Hope does, however, seem to like Landon. She pays him a visit when she can’t sleep and the two of them talk about the day they danced, which happened roughly two years ago (and on The Originals). She explains that she needs to keep her distance from him because she can be dangerous to people, a fact that results in her feeling restless. She leaves Landon and asks Alaric for permission to run the woods as a wolf — oh yeah, she’s a wolf too — and he tells her to steer clear of the “secret party” that he’s going to break up in 10 minutes.

Speaking of that party, Josie uses magic to break Landon out of his cell so that he and Rafael can have some fun, but when Landon sees how wonderfully Raf is fitting into his new environment, he decides to leave his foster brother behind and try and make a break for it. Meanwhile, Raf is bonding with Josie. The two clearly share a connection as he tells her about his ex-girlfriend, but she, ever the good sister, encourages him to give Lizzie another chance.

As for Rafael, he doesn’t make it very far before Hope tackles him. And seeing as how she ran after him in her wolf form, she has some explaining to do. So, she takes him to the Stefan Salvatore Memorial Library — R.I.P. Stef! — and explains to him that she’s the daughter of Klaus Mikaelson, one of the world’s original vampires, and a werewolf alpha, both of whom are now dead. Combine her parents with her witch grandmother, and that makes hope a hybrid of three creatures, or a tribid if you will. She is the only one of her kind.

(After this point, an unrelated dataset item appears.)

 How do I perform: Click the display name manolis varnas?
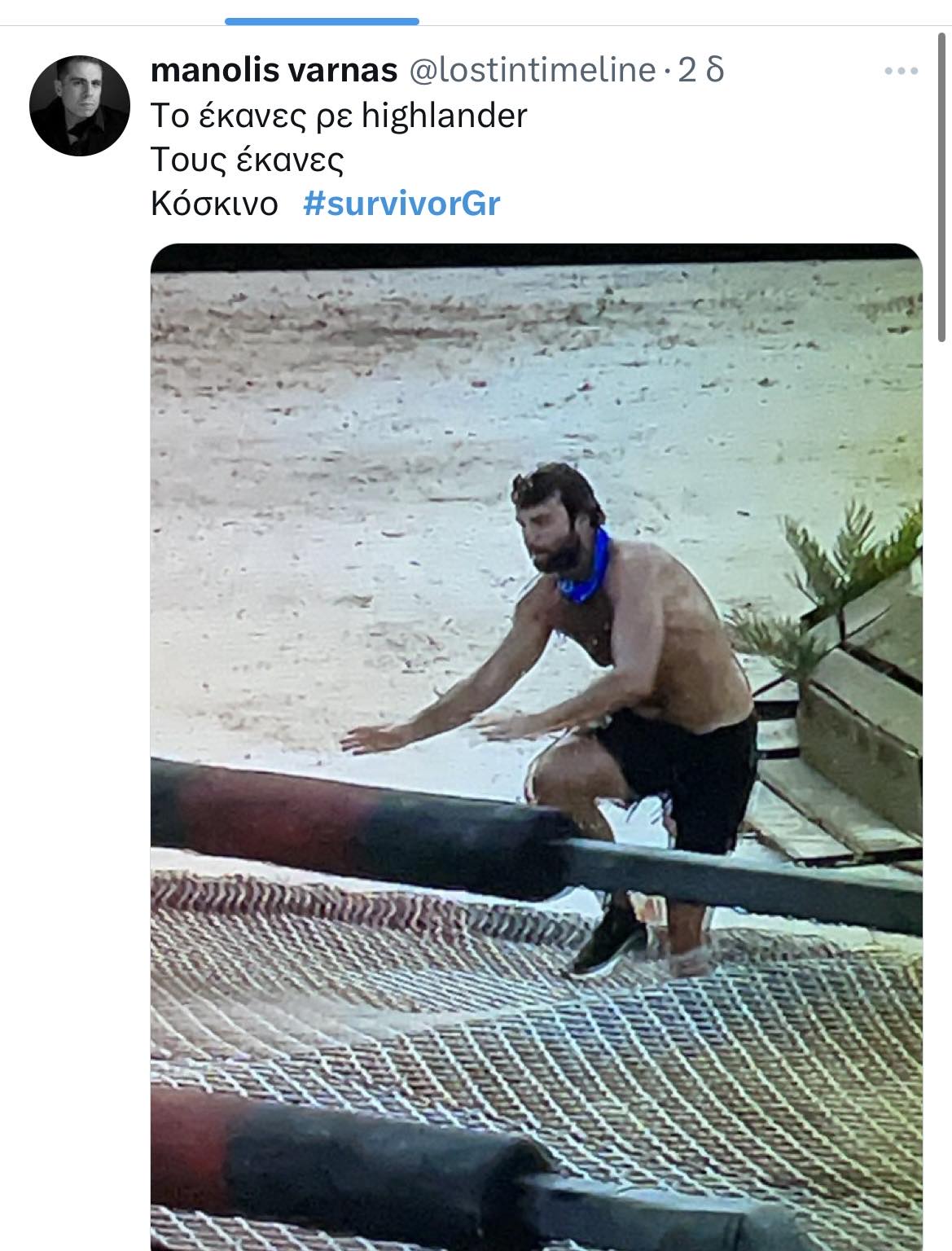(x=274, y=70)
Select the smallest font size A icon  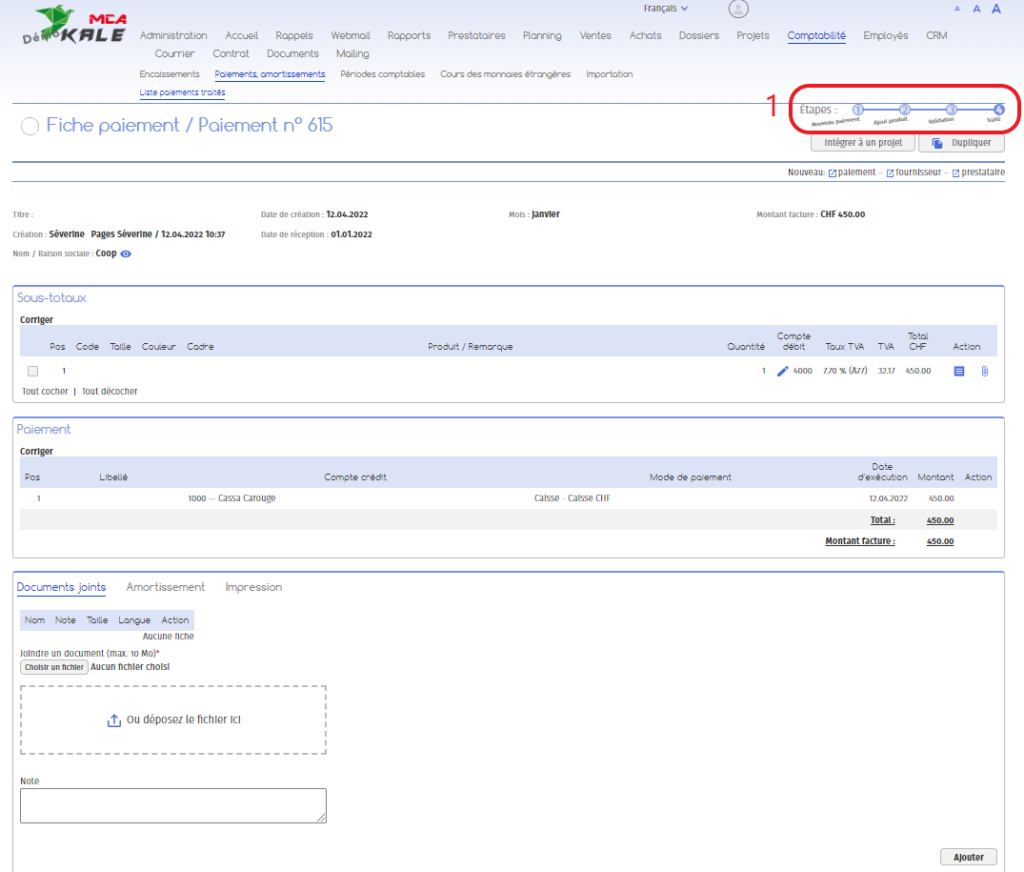(957, 9)
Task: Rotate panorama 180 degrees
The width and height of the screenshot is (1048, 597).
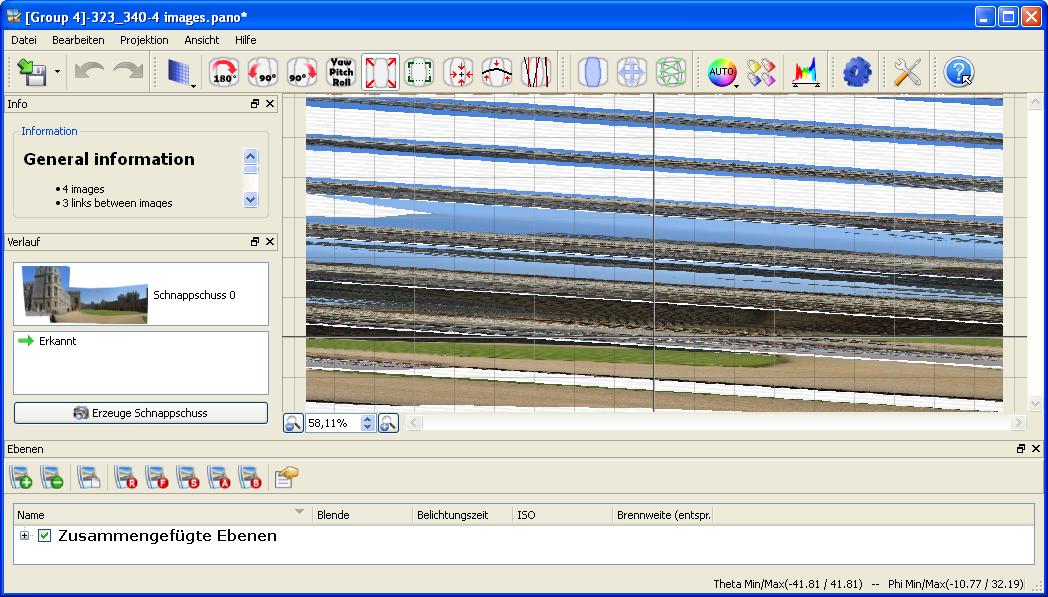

Using her powers, Hope shows Landon her memory of the day that they danced in the town square. Mostly, she shows him that she was the one who got revenge on the guy who’d bullied Landon when he was working at the Mystic Grill.

Taking Landon back to his cell, she once again uses her magic to make the ceiling look like the night sky in the hopes that it will help Landon — who’s not good with small spaces considering he was locked in closets as a kid — sleep. Realizing he won’t remember any of this come tomorrow, he decides to go for it: He pulls her in for a kiss.

But not everyone’s night ends so perfectly. After the party, Penelope, who’s Josie’s ex, tempts MG with a good time in the kitchen. She wants him to drink from her neck — which is not allowed — and he nearly does. The two make out, but before he can take a bite, Josie catches them, which prompts her to end her night in Lizzie’s bed with a sisterly chat. Lizzie tells her that she should find a new crush to focus on, but considering that Lizzie also announces that SHE is setting her sights on Rafael, things could get complicated.

The next morning, Landon asks Alaric if he can stay. He doesn’t have a home anymore, and he could work at the school. But Ric wants to make one thing clear: His students are predatory creatures, and it is not safe for a human (other than Ric) to be here. So, MG compels Landon, and he says his goodbye to Rafael … but here’s the thing: Dorian discovers that one of the supernatural artifacts — a knife — is missing from the library. And when they realize that Landon never went home, which is what he was compelled to do, Ric tells Hope that this can only mean one thing: If he can’t be compelled, then Landon must be a supernatural being.

Alaric enlists all of the students to help find Landon and the knife that he stole, and when Hope witnesses an angry Josie set Penelope’s arm on fire, she sees a “kindred spirit in revenge.” Hope asks Josie to use dark magic with her in order to track Landon, and it works: They can see him sitting on a bus when the knife starts glowing red.

Cut to Matt Donovan welcoming Ric and Hope to the crime scene. It seems the local police think that whatever happened on the bus was a chemical spill, but it’s up to them to figure out what that knife really did. As they walk onto the bus, they find nothing but charred corpses, and Landon is nowhere to be found. As Hope’s voiceover says, “Turns out Landon isn’t the hero of my story at all, but when I hunt him down, I’m going to be the villain of his.” And THAT is the line that gives me chills every time I see this episode.

In one hour, Legacies has me fully invested in what feels like a brand new show that has the added bonus of using nostalgia when it wants. In other words, if a compelling story is the sundae then nostalgia is the cherry on top.